> **Task data**:
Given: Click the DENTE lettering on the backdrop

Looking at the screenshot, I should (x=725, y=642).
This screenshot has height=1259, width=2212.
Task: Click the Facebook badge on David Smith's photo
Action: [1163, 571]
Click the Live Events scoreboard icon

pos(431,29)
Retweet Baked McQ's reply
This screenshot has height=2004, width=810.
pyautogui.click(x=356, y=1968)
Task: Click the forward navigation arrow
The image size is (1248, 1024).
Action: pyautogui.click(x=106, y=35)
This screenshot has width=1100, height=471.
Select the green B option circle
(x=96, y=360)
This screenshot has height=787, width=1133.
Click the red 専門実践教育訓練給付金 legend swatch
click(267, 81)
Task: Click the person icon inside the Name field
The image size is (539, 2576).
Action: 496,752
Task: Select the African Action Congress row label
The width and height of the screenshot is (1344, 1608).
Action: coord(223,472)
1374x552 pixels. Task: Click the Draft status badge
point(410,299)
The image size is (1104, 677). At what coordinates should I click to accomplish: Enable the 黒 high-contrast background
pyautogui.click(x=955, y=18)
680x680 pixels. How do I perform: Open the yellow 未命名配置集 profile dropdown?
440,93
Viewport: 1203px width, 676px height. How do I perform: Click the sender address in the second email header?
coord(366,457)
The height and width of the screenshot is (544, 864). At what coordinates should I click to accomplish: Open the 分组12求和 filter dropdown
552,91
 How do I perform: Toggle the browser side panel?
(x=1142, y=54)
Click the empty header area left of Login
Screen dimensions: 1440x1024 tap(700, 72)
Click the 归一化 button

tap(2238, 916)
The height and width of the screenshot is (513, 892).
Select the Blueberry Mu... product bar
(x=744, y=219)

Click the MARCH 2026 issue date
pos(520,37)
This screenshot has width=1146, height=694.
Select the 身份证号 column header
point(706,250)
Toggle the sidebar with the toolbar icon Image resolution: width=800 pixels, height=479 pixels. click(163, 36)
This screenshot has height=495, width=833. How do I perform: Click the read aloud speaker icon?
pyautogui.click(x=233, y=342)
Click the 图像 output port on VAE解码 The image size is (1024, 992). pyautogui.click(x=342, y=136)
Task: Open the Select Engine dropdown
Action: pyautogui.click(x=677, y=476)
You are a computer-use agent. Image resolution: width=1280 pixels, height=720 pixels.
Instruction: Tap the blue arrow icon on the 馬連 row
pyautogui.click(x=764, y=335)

> **What needs to be done**:
Give back every record exactly.

> **Problem solution**:
Given: Click the DENTE lettering on the backdrop

Looking at the screenshot, I should (x=725, y=642).
This screenshot has height=1259, width=2212.
Task: Click the Facebook badge on David Smith's photo
Action: [1163, 571]
Click the Live Events scoreboard icon

pos(431,29)
Retweet Baked McQ's reply
This screenshot has height=2004, width=810.
pyautogui.click(x=356, y=1968)
Task: Click the forward navigation arrow
The image size is (1248, 1024).
Action: pyautogui.click(x=106, y=35)
This screenshot has width=1100, height=471.
Select the green B option circle
(x=96, y=360)
This screenshot has height=787, width=1133.
Click the red 専門実践教育訓練給付金 legend swatch
click(267, 81)
Task: Click the person icon inside the Name field
The image size is (539, 2576).
Action: 496,752
Task: Select the African Action Congress row label
The width and height of the screenshot is (1344, 1608).
Action: coord(223,472)
1374x552 pixels. Task: Click the Draft status badge
point(410,299)
The image size is (1104, 677). At what coordinates should I click to accomplish: Enable the 黒 high-contrast background
pyautogui.click(x=955, y=18)
680x680 pixels. How do I perform: Open the yellow 未命名配置集 profile dropdown?
440,93
Viewport: 1203px width, 676px height. How do I perform: Click the sender address in the second email header?
coord(366,457)
The height and width of the screenshot is (544, 864). At what coordinates should I click to accomplish: Open the 分组12求和 filter dropdown
552,91
 How do I perform: Toggle the browser side panel?
(x=1142, y=54)
Click the empty header area left of Login
Screen dimensions: 1440x1024 tap(700, 72)
Click the 归一化 button

tap(2238, 916)
The height and width of the screenshot is (513, 892).
Select the Blueberry Mu... product bar
(x=744, y=219)

Click the MARCH 2026 issue date
pos(520,37)
This screenshot has width=1146, height=694.
Select the 身份证号 column header
point(706,250)
Toggle the sidebar with the toolbar icon Image resolution: width=800 pixels, height=479 pixels. click(163, 36)
This screenshot has height=495, width=833. How do I perform: Click the read aloud speaker icon?
pyautogui.click(x=233, y=342)
Click the 图像 output port on VAE解码 The image size is (1024, 992). pyautogui.click(x=342, y=136)
Task: Open the Select Engine dropdown
Action: pyautogui.click(x=677, y=476)
You are a computer-use agent. Image resolution: width=1280 pixels, height=720 pixels.
Instruction: Tap the blue arrow icon on the 馬連 row
pyautogui.click(x=764, y=335)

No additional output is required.